# All you fiber spinning experts; what about donkey underfur?



## MrsMurdog (Apr 16, 2013)

My boss has a donkey that drops its underfur every summer. So, we were just discussing the heat and Roscoe and I thought about this fiber potential. What kind of spin would it be? He says it is long fiber, but is it toothy? Is it scratchy, Is it stiff?


----------



## deenashoemaker (Nov 9, 2014)

That might be a try 'n see, then show 'n tell.


----------



## mama879 (Jan 27, 2011)

deenashoemaker said:


> That might be a try 'n see, then show 'n tell.


I agree... try N' C & Show N tell


----------



## crivitz (Apr 12, 2015)

What is toothy?


----------



## farrieremily (Aug 14, 2016)

Most donkeys I’ve dealt with have a somewhat coarse coat. There may be a way to soften it but I would imagine a slightly rough, scratchy yarn. 
The Poitou donkey has long fiber but I believe it’s often kind if felted and us lost in chunks or sheets. 

The ones know have a coat of 2-2.5 inches not counting guard hair. It does shed out more normally. 

If you give it a go I’d love to hear how it turns out!


----------



## BirchPoint (Feb 12, 2016)

Pick out the guard hair and let us know! I thought the same for Scottish Highland cattle. I've yet to try it myself, but a KPer sent me some yarn and it was, let's say, sturdy, not soft.


----------



## gardenpoet (Jun 24, 2016)

Regardless of what the yarn turns out like, I love the thought of Donkey Yarn! : )


----------



## Linda6885 (Feb 13, 2011)

I don't know about donkeys, but the undercoat of most animals is soft and fluffy, which keeps the animal dry and warm in winter. I think it would be fun to gather some and see what it is like.


----------



## sockyarn (Jan 26, 2011)

So it is time you find out and let use know.


----------



## spinninggill (Apr 9, 2011)

BirchPoint said:


> Pick out the guard hair and let us know! I thought the same for Scottish Highland cattle. I've yet to try it myself, but a KPer sent me some yarn and it was, let's say, sturdy, not soft.

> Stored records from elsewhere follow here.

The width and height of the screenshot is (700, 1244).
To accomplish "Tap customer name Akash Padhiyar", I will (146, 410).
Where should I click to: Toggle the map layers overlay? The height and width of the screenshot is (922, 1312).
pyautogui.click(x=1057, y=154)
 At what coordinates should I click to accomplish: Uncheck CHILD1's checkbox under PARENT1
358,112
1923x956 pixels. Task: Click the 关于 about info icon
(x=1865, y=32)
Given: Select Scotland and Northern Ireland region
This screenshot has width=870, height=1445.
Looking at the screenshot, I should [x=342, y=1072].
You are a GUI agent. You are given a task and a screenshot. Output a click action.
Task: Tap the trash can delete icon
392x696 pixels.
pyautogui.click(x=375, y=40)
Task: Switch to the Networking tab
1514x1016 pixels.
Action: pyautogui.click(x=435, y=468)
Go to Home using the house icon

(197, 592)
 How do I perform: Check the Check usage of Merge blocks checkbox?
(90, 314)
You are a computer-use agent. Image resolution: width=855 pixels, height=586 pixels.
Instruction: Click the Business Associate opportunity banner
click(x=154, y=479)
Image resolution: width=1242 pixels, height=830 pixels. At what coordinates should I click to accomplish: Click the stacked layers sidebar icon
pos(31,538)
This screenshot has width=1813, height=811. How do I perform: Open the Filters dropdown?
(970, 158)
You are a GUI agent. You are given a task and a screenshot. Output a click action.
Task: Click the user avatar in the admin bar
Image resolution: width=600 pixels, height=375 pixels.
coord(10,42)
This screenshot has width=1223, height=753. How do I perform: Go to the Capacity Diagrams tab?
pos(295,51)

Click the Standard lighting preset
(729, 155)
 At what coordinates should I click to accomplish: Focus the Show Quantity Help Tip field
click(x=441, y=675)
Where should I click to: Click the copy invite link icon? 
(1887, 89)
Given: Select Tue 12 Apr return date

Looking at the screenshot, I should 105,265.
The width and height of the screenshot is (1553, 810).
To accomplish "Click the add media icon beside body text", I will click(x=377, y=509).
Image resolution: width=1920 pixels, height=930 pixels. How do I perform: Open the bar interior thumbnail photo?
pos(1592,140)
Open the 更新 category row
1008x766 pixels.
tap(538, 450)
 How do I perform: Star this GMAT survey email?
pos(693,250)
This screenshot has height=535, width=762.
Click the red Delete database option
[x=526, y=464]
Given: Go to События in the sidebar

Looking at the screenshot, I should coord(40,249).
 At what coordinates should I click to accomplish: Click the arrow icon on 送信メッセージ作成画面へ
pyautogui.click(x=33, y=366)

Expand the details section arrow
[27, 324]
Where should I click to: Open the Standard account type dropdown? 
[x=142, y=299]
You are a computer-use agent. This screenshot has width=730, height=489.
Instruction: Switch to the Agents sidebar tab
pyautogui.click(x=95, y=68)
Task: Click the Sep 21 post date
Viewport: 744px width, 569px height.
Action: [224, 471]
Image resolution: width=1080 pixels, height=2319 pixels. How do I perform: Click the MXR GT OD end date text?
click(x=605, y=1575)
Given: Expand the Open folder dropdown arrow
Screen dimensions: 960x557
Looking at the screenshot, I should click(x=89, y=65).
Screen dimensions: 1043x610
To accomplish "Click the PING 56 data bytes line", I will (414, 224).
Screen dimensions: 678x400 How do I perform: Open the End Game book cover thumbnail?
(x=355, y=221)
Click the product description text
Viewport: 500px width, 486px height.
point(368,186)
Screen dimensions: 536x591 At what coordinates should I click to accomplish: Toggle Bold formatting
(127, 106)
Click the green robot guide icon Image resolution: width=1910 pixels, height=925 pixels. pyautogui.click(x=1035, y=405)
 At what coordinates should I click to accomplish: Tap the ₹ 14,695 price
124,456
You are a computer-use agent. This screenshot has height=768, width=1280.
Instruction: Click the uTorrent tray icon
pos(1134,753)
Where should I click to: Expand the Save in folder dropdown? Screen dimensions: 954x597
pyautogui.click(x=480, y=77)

The fibre is very coarse - almost as coarse as human hair which is one of the coarsest fibres. Bit like spinning sisal string fibres. And if you are ever offered deer fibre - don't. The fibres are hollow and don't take a twist.


----------



## Alpaca Farmer (Jan 19, 2011)

gardenpoet said:


> Regardless of what the yarn turns out like, I love the thought of Donkey Yarn! : )


Me too! Let us know if you try it.


----------



## fibermcgivver (Dec 18, 2012)

You could blend it with some coarser wool and I bet the yarn would make a very durable rug! And think of the story you could tell about it! Hee-haw, y'all!


----------



## leeannj (Aug 9, 2011)

I'd think it would be beautiful, but I bet like dog hair, the recommendation would be to mix it with wool.


----------



## mama879 (Jan 27, 2011)

fibermcgivver said:


> You could blend it with some coarser wool and I bet the yarn would make a very durable rug! And think of the story you could tell about it! Hee-haw, y'all!


lol!!!!!


----------